> [WHAT IS NEEDED]:
Would you return, word for word, the lines of the data below from the line with "Click the second red rating star" through the line with "This screenshot has width=974, height=556.", and no others?

> [DATA TO EXAMINE]:

^^^^

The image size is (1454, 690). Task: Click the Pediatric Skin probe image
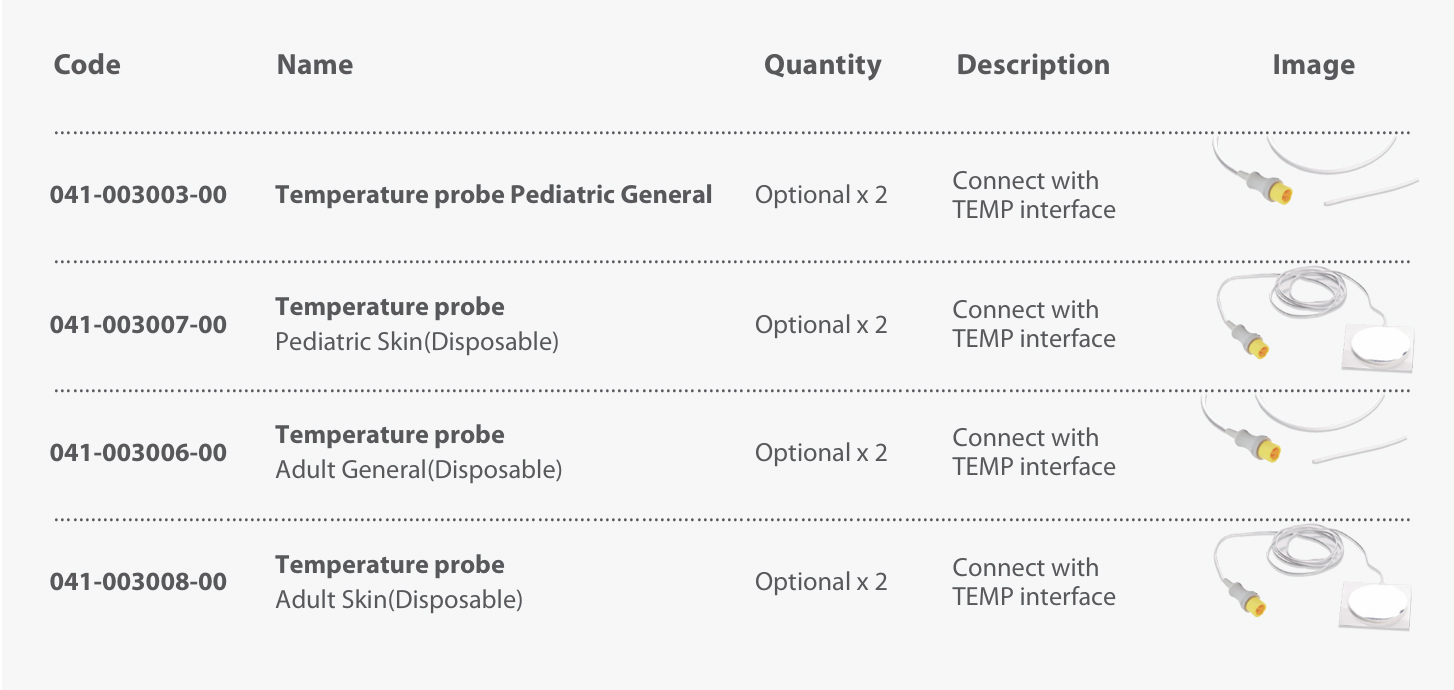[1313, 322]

^^^^

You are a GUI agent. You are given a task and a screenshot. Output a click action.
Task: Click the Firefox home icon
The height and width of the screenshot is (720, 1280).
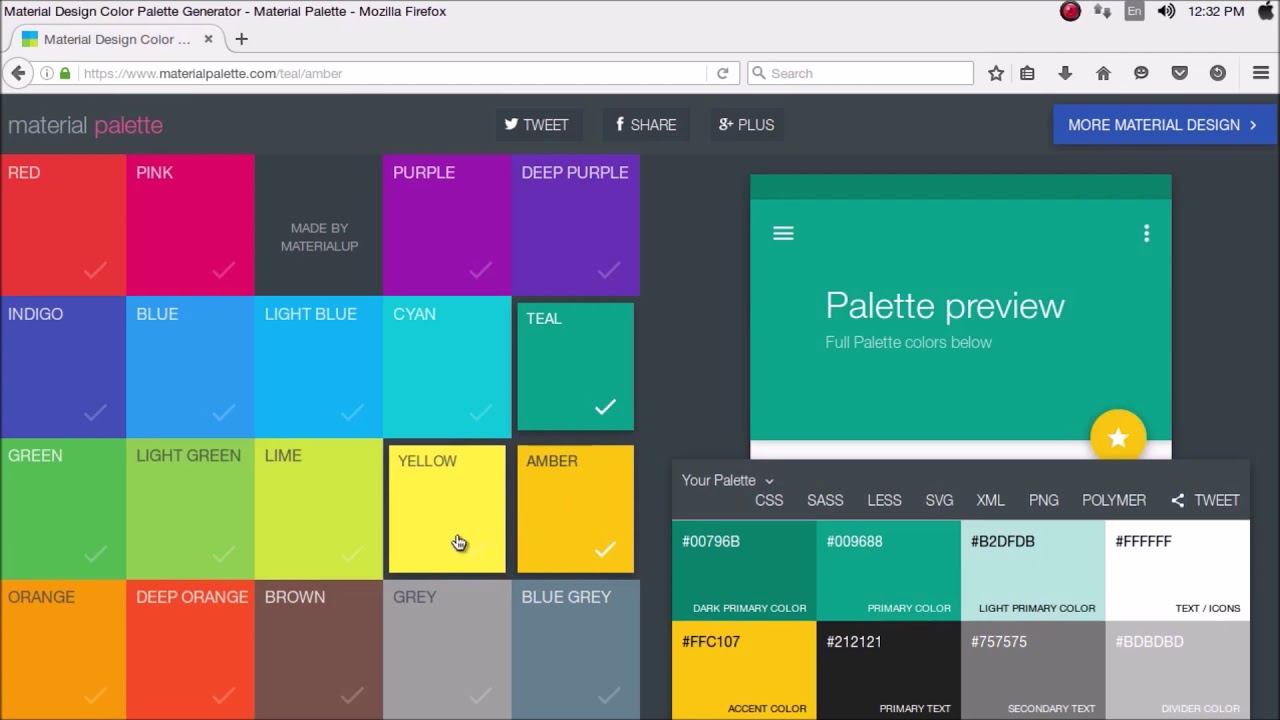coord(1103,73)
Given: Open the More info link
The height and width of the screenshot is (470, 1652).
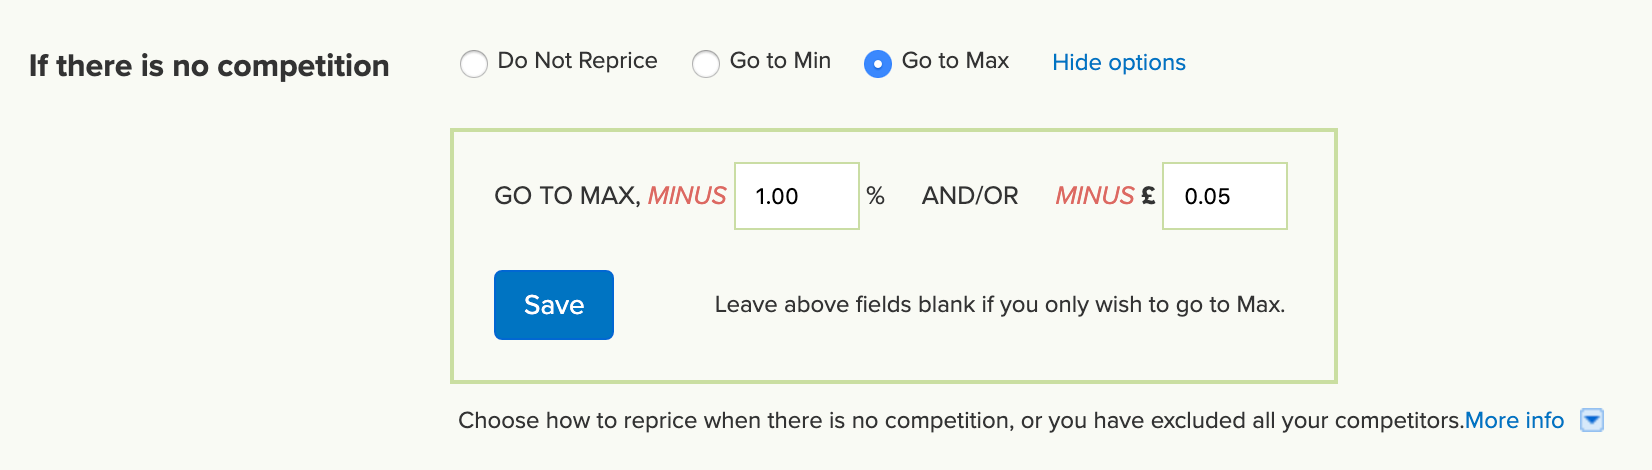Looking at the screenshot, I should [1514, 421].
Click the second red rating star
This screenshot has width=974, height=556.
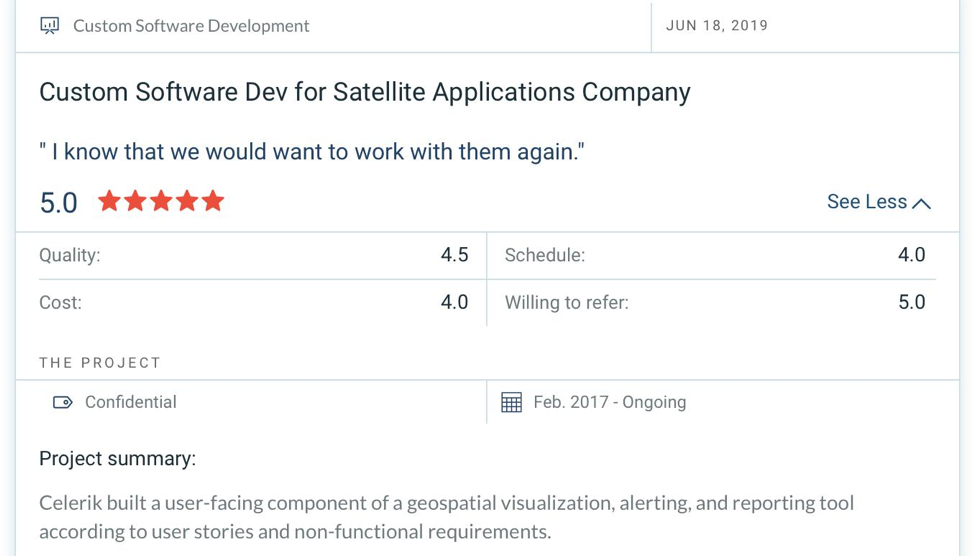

^^^^

> [YOUR RESPONSE]:
Click the second red rating star
This screenshot has width=974, height=556.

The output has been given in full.